I'm running cutadapter through a Conda environment--and I have multiple primer sequences I am trying to remove. I've created a for loop for my primers here:
for i in *_R1_001.fastq.gz
do
SAMPLE=$(echo ${i} | sed "s/_R1_001\.fastq\.gz//")
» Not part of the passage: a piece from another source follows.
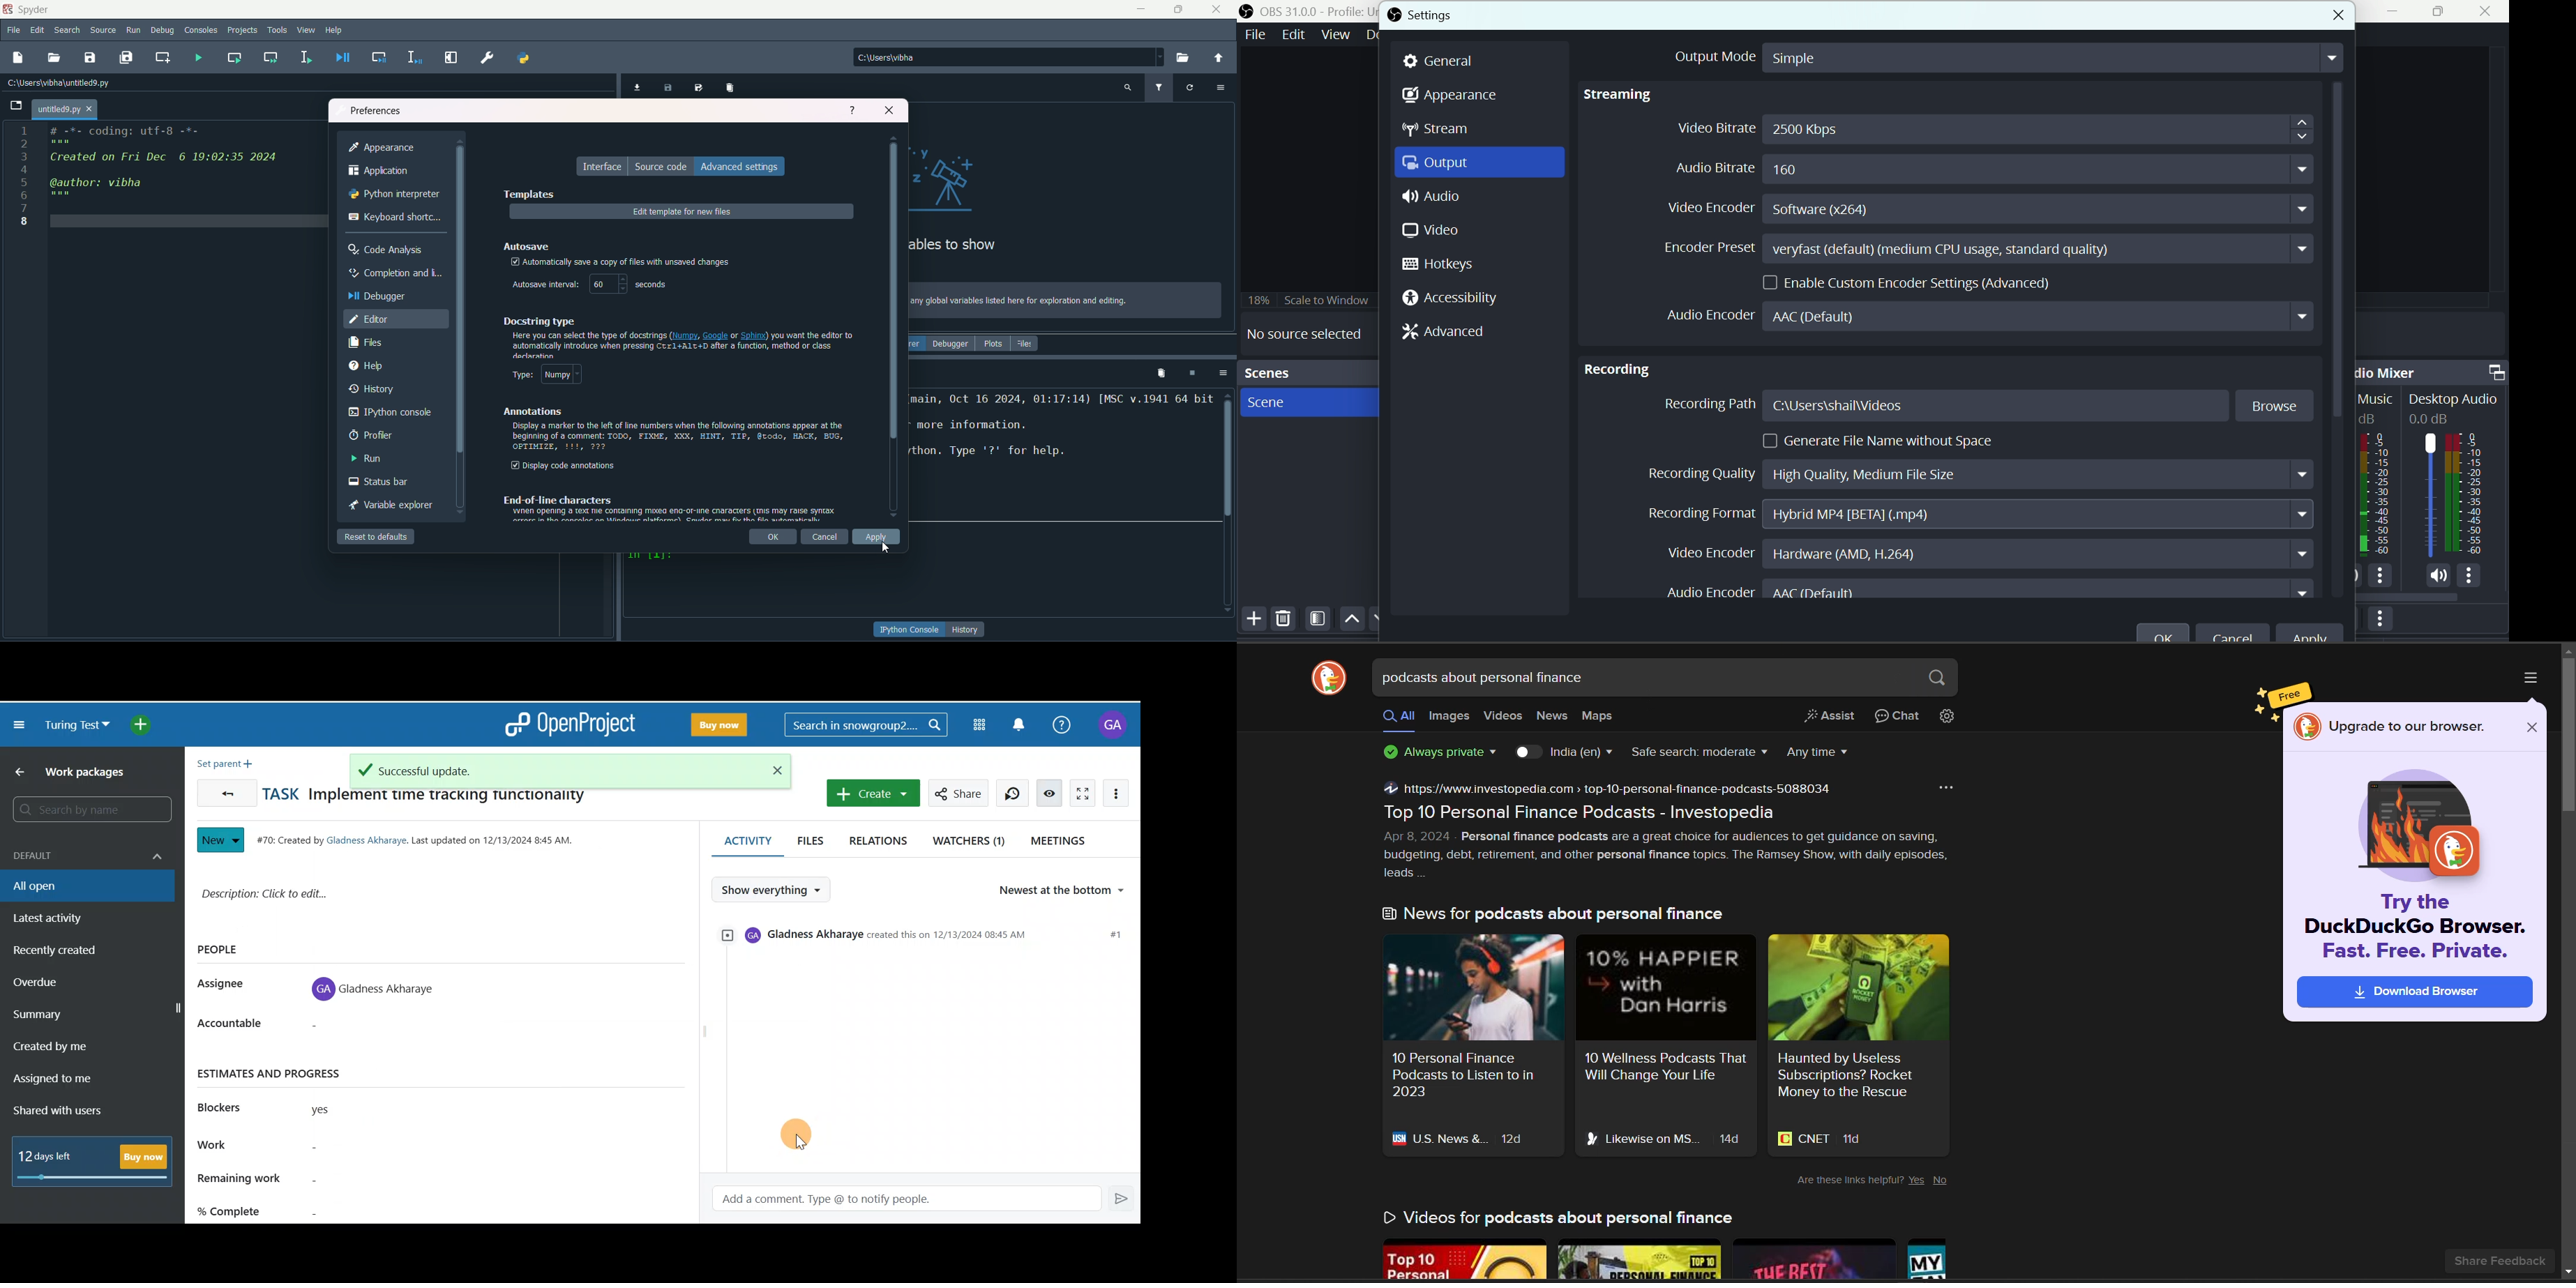 The height and width of the screenshot is (1288, 2576). What do you see at coordinates (1322, 622) in the screenshot?
I see `Filters` at bounding box center [1322, 622].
echo ${SAMPLE}_R1_001.fastq.gz ${SAMPLE}_R2_001.fastq.gz
cutadapt -g CTTGGTCATTTAGAGGAAGTAA -g CTTGGTCATTTAGAGGAAGTAA -g CTTGGTCATTTAGAGGAACTAA -g CCCGGTCATTTAGAGGAAGTAA -g CTAGGCTATTTAGAGGAAGTAA g- CTTAGTTATTTAGAGGAAGTAA -g CTACGTCATTTAGAGGAAGTAA -a GCATCGATGAAGAACGCAGC -a CCATCGATGAAGAACGCAGC -a GCATCGATGAAGAACGTAGC -a ACATCGATGAAGAACGCAGC -a ACATCGATGAAGAACACAGT -a GCAACGATGAAGAACGCAGC -a GCATCGATGAAGAACGC -G GCTGCGTTCTTCATCGATGC -G GCTGCGTTCTTCATCGATGG -G GCTACGTTCTTCATCGATGC -G GCTGCGTTCTTCATCGATGT -G ACTGTGTTCTTCATCGATGT -G GCTGCGTTCTTCATCGTTGC -G GCGTTCTTCATCGATGC -A TTACTTCCTCTAAATGACCAAG -A TTACTTCCTCTAAATGACCGAG -A TTAGTTCCTCTAAATGACCAAG -A TTACTTCCTCTAAATGACCGGG -A TTACTTCCTCTAAATAGCCTAG -A TTACTTCCTCTAAATAACTAAG -A TTACTTCCTCTAAATGACGTAG -n 2 --cores 4 -o ${SAMPLE}_R1_001.cut.fastq.gz -p ${SAMPLE}_R2_001.cut.fastq.gz ${SAMPLE}_R1_001.fastq.gz ${SAMPLE}_R2_001.fastq.gz
done
When I run
sh cutadapt.paired.used.sh
I get the following error over and over for all of my samples:
cutadapt: error: unrecognized arguments: CA18-REP1_S19_L001_R1_001.fastq.gz CA18-REP1_S19_L001_R2_001.fastq.gz
CA18-REP2_S20_L001_R1_001.fastq.gz CA18-REP2_S20_L001_R2_001.fastq.gz
Run "cutadapt --help" to see command-line options.
See https://cutadapt.readthedocs.io/ for full documentation.
I've tried running the code on one sample (instead of all of them at once in a loop) and I get similar results:
cutadapt --pair-adapters -g CTTGGTCATTTAGAGGAAGTAA -g CTTGGTCATTTAGAGGAAGTAA -g CTTGGTCATTTAGAGGAACTAA -g CCCGGTCATTTAGAGGAAGTAA -g CTAGGCTATTTAGAGGAAGTAA g- CTTAGTTATTTAGAGGAAGTAA -g CTACGTCATTTAGAGGAAGTAA -a GCATCGATGAAGAACGCAGC -a CCATCGATGAAGAACGCAGC -a GCATCGATGAAGAACGTAGC -a ACATCGATGAAGAACGCAGC -a ACATCGATGAAGAACACAGT -a GCAACGATGAAGAACGCAGC -a GCATCGATGAAGAACGC -G GCTGCGTTCTTCATCGATGC -G GCTGCGTTCTTCATCGATGG -G GCTACGTTCTTCATCGATGC -G GCTGCGTTCTTCATCGATGT -G ACTGTGTTCTTCATCGATGT -G GCTGCGTTCTTCATCGTTGC -G GCGTTCTTCATCGATGC -A TTACTTCCTCTAAATGACCAAG -A TTACTTCCTCTAAATGACCGAG -A TTAGTTCCTCTAAATGACCAAG -A TTACTTCCTCTAAATGACCGGG -A TTACTTCCTCTAAATAGCCTAG -A TTACTTCCTCTAAATAACTAAG -A TTACTTCCTCTAAATGACGTAG -n 2 --cores 4 -o SK03_S36_L001_R1_001.cut.fastq.gz -p SK03_S36_L001_R2_001.cut.fastq.gz SK03_S36_L001_R1_001.fastq.gz SK03_S36_L001_R2_001.fastq.gz
Produces the following
cutadapt: error: unrecognized arguments: SK03_S36_L001_R1_001.fastq.gz SK03_S36_L001_R2_001.fastq.gz
I'm not sure what I'm doing wrong? Any help would be much appreciated!
Thnx
For starters, are you sure that you can't use ambiguous codes instead of all those nearly identical -g's?